Il prestito non richiede garanti. Il datore di lavoro, quindi l’amministrazione pubblica, fungono da garanzia adeguata per la banca. Ecco perché, in generale, la cessione del quinto, se si è in possesso dei requisiti, non è difficilissima da ottenere. È il datore di lavoro che procede al rimborso, prelevando le rate dallo stipendio.

La cessione del quinto per medici presuppone una serie di vantaggi. Le procedure sono veloci e non sono difficili da seguire, la rata è fissa e comprende assicurazione impiego e vita, inoltre i tempi di ammortamento sono piuttosto flessibili. Per altro, i tassi di interesse sono più economici e il finanziamento è più alto rispetto al normale prestito personale.

Come si presenta la richiesta?

Alla domanda di cessione del quinto medici convenzionati bisogna allegare alcuni documenti, come la carta d’identità, la tessera sanitaria, l’ultimo CUD e le ultime due buste paga.
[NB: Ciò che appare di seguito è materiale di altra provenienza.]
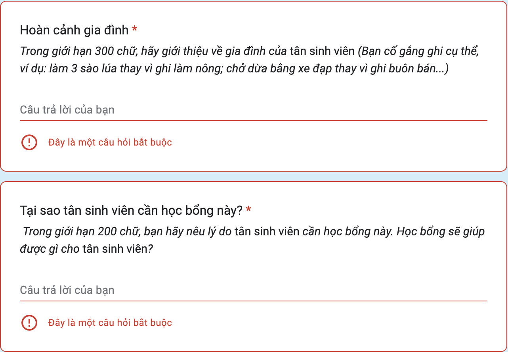
Task: Select the 'Hoàn cảnh gia đình' question title
Action: 74,30
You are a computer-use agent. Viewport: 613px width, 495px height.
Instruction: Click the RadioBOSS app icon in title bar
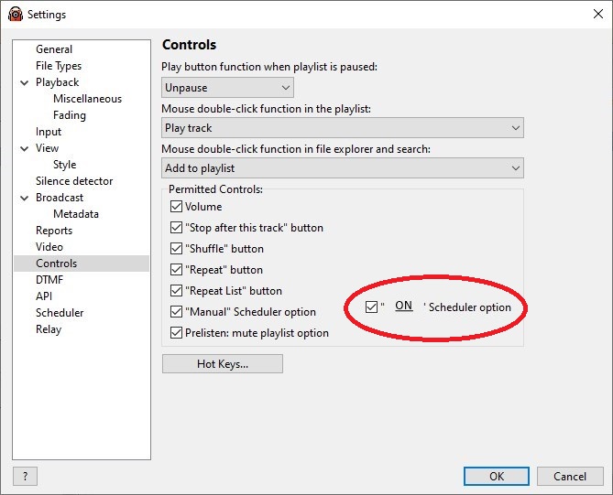[16, 14]
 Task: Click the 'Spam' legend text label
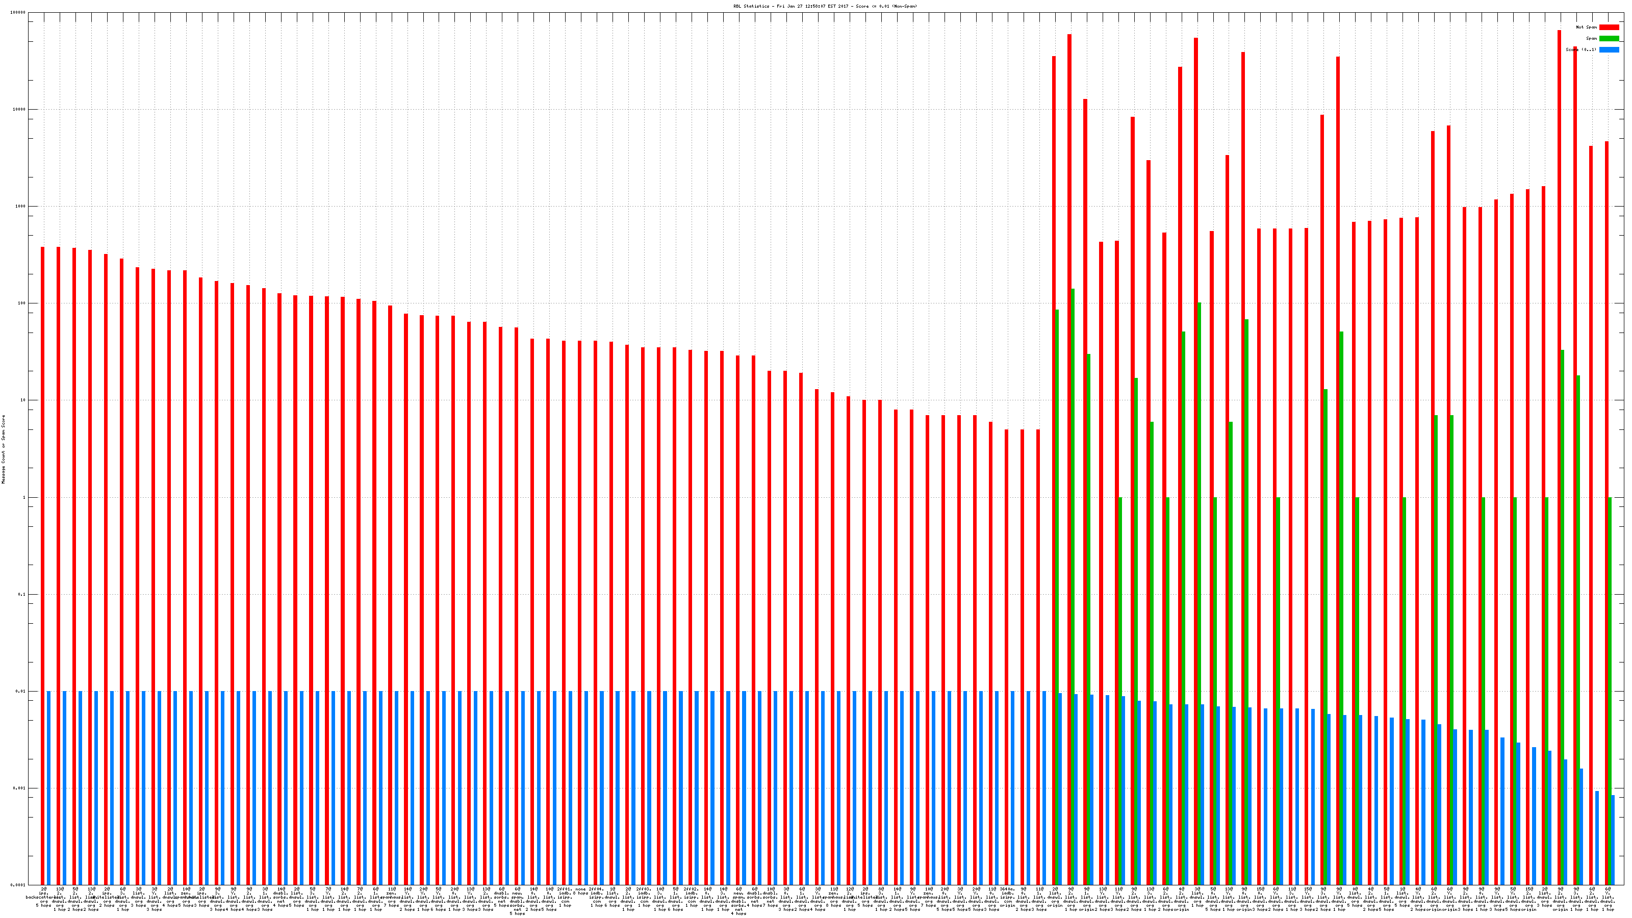[x=1591, y=39]
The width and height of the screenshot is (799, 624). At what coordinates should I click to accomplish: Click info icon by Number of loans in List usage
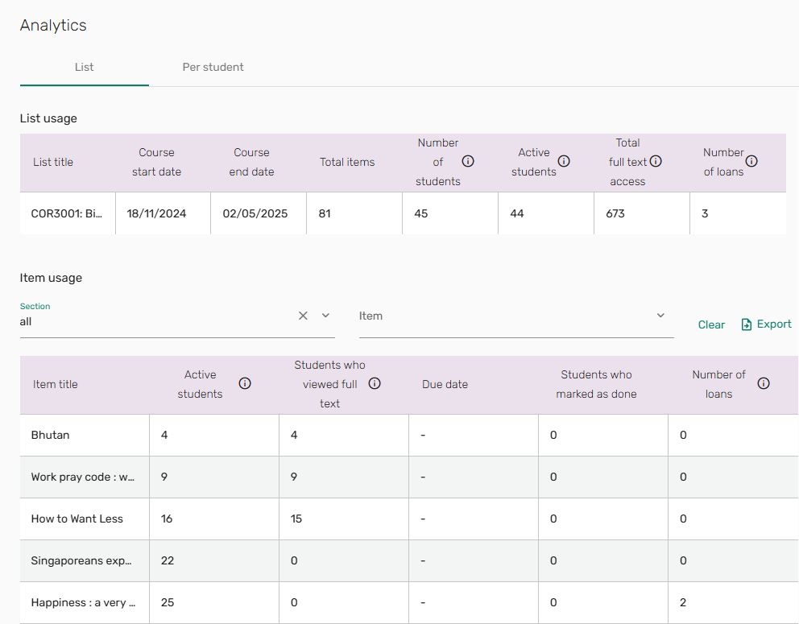click(751, 161)
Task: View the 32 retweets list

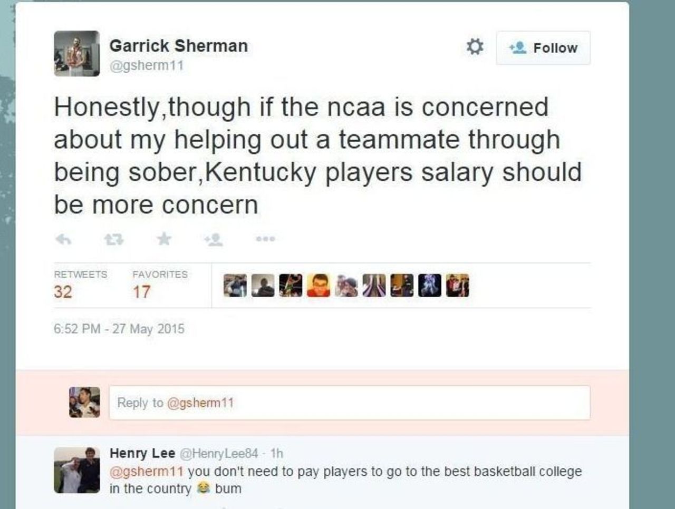Action: (x=63, y=291)
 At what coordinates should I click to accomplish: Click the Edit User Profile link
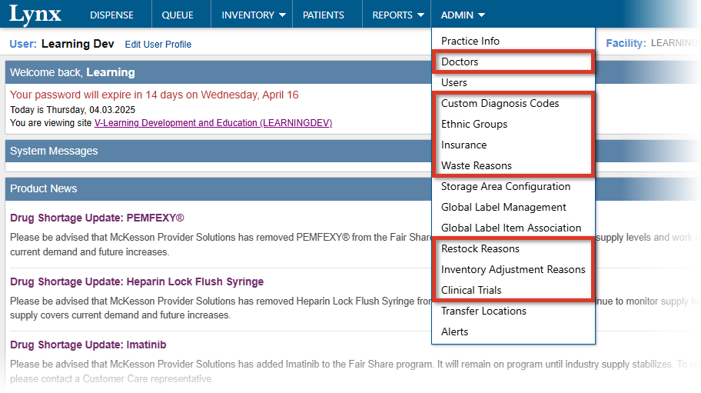tap(158, 45)
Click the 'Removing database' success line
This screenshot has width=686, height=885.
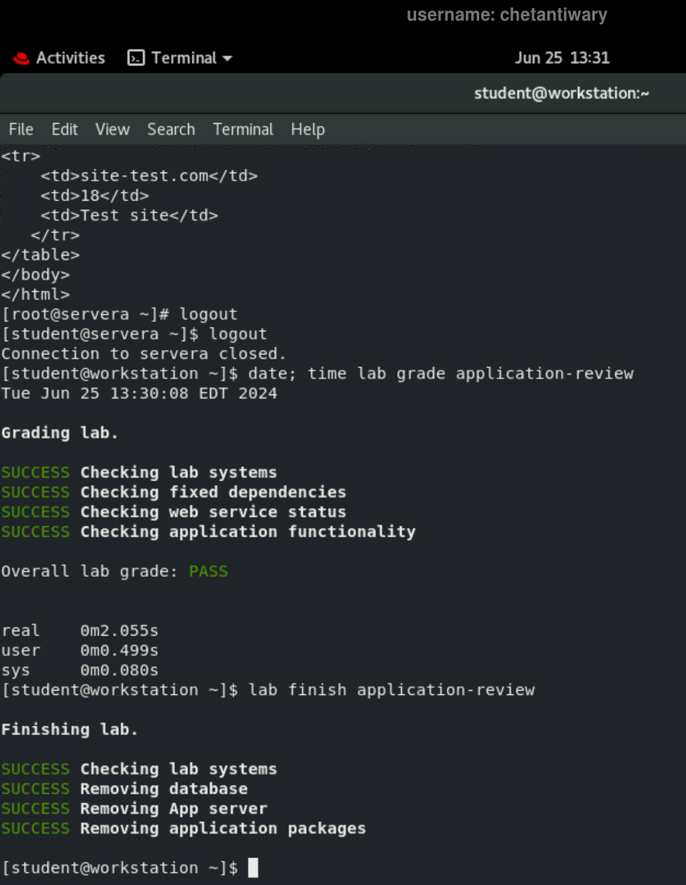pyautogui.click(x=164, y=789)
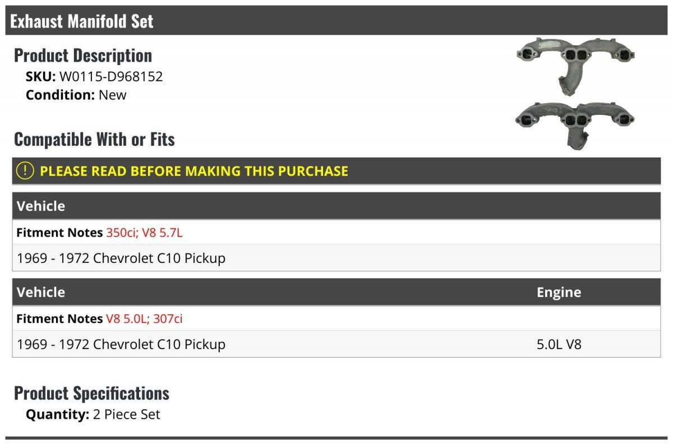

La richiesta andrà presentata a una finanziaria. A quel punto, l’istituto chiederà alla ASL di compilare una certificazione relativa alle competenze mensili. Queta serve a stabilire la rata massima e a calcolare il preventivo definitivo.

Se d’accordo col preventivo, si firma e una copia viene mandata all’Ufficio Convenzioni che verifica che sia tutto apposto. Si tenga presente che per ottenere una cessione del quinto occorre sottoscrivere due polizze assicurative, quella per il rischio vita e quella per il rischio impiego. Ciò serve a tutelare l’ente erogante ma anche i congiunti del richiedente, in caso di perdita del lavoro o premorienza dello stesso.